Text:
******
Any type of weapon, however cruel, is not up for discussion for security reasons, and certainly there must be no mention of blood and the thousands of mutilated corpses under the rubble if you want to be patriotic and polite. It’s not nice.
Above all it’s best to keep journalists out of the area, or kill them, as they may have more words than the average and may notice what is happening.
As for Hannibal, he is just history, why go into that?
So, how in the name of Jesus, Mary and the wee donkey, does dialogue ever come about? And what on earth are we to call this affair happening on our watch as we look away and close our eyes? The mysterious disappearance of a population?
Jennifer Bell
New ways of belonging
The proposal, as set out in the report of Meeting for Sufferings (11 October), is that recognised groups within Britain Yearly Meeting should be authorised to grant formal membership to those whose connection with Friends is through belonging to those groups.
At present the usual route into membership is through application to the Friend’s Area Meeting. There is then a process of discernment, which involves elders of the Friend’s Local Meeting expressing a view as to whether they support the application. Two Friends would then normally be appointed to visit the applicant to discuss their reasons for wanting to join the Religious Society of Friends.
The Area Meeting would then consider the report of the visit, with a view to discerning whether Quakerism really is the applicant’s spiritual home.
The process of discernment should, I suggest, be grounded in the guidance set out in Quaker faith & practice (11.01) which states (in part) that membership is ‘a way of saying to the meeting that you accept at least the fundamental elements of being a Quaker’.
******
Source data:
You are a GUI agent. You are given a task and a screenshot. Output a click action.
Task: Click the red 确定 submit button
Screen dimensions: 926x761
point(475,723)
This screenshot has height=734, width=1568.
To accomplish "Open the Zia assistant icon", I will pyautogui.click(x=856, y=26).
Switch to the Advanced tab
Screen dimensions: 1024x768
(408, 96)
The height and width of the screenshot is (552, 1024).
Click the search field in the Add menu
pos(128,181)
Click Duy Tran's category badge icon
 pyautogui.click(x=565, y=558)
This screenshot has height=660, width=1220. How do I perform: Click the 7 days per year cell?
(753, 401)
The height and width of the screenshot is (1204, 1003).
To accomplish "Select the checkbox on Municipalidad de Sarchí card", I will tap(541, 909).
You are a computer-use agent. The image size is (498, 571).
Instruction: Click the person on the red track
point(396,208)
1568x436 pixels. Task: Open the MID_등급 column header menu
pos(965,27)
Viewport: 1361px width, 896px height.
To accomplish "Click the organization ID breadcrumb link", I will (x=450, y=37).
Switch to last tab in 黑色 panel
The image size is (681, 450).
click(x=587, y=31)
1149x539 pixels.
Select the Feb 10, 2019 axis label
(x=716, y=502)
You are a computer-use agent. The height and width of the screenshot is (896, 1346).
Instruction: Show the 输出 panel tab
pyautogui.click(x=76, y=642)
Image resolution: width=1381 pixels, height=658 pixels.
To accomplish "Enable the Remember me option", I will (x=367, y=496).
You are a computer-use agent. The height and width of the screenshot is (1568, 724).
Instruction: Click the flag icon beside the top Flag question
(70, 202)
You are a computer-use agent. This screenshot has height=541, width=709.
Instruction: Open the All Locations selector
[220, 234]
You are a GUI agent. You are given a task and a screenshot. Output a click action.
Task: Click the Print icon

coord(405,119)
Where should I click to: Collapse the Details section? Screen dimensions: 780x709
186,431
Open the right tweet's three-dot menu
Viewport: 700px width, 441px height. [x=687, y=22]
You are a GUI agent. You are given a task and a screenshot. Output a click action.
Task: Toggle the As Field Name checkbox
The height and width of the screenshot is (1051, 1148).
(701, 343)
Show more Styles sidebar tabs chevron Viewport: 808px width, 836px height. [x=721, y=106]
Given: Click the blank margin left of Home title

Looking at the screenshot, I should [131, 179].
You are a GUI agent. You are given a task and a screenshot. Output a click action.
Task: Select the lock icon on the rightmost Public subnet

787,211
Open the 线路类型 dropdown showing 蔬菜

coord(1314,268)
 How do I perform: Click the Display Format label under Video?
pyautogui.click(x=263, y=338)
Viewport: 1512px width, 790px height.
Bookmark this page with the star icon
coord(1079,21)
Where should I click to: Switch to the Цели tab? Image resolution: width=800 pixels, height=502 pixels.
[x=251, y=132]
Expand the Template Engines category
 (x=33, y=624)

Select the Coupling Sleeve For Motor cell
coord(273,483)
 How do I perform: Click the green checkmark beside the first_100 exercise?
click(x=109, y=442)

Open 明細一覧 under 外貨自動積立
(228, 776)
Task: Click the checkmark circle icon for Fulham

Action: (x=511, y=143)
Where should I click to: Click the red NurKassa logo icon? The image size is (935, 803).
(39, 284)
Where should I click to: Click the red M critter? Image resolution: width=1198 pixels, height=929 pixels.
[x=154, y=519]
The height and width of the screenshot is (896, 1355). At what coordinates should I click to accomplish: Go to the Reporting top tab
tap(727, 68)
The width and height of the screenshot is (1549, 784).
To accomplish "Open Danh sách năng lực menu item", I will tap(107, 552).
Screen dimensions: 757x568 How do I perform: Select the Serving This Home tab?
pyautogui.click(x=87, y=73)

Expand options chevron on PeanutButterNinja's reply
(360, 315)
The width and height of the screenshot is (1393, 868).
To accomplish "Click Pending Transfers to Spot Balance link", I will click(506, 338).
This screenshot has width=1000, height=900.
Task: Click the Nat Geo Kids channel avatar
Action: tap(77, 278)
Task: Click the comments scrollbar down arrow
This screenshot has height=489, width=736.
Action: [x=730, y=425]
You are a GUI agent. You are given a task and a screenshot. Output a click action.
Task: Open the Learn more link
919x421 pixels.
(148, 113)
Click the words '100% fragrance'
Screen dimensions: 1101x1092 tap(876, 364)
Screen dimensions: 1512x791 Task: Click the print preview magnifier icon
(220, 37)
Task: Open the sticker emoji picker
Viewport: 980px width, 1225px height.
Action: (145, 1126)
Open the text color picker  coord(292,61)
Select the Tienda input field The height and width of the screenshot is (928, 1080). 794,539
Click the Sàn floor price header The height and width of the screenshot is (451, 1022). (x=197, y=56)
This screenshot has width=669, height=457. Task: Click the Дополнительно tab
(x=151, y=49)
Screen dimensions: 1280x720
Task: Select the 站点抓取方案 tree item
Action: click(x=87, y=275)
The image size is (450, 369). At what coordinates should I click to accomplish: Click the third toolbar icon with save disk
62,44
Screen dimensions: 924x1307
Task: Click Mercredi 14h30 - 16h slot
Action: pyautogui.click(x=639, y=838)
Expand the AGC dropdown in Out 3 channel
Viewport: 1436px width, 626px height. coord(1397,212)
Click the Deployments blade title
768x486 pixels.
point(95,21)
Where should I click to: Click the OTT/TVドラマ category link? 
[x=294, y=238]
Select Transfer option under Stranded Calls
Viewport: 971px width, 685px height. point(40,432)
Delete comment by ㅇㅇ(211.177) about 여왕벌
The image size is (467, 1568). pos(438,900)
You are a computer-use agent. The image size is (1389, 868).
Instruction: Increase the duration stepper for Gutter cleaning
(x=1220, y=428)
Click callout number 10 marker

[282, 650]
******
What is required: From the text above, extract word for word the passage that opens with the words containing "At present the" and closes with "applicant’s spiritual home.".

Problem solution:
At present the usual route into membership is through application to the Friend’s Area Meeting. There is then a process of discernment, which involves elders of the Friend’s Local Meeting expressing a view as to whether they support the application. Two Friends would then normally be appointed to visit the applicant to discuss their reasons for wanting to join the Religious Society of Friends.
The Area Meeting would then consider the report of the visit, with a view to discerning whether Quakerism really is the applicant’s spiritual home.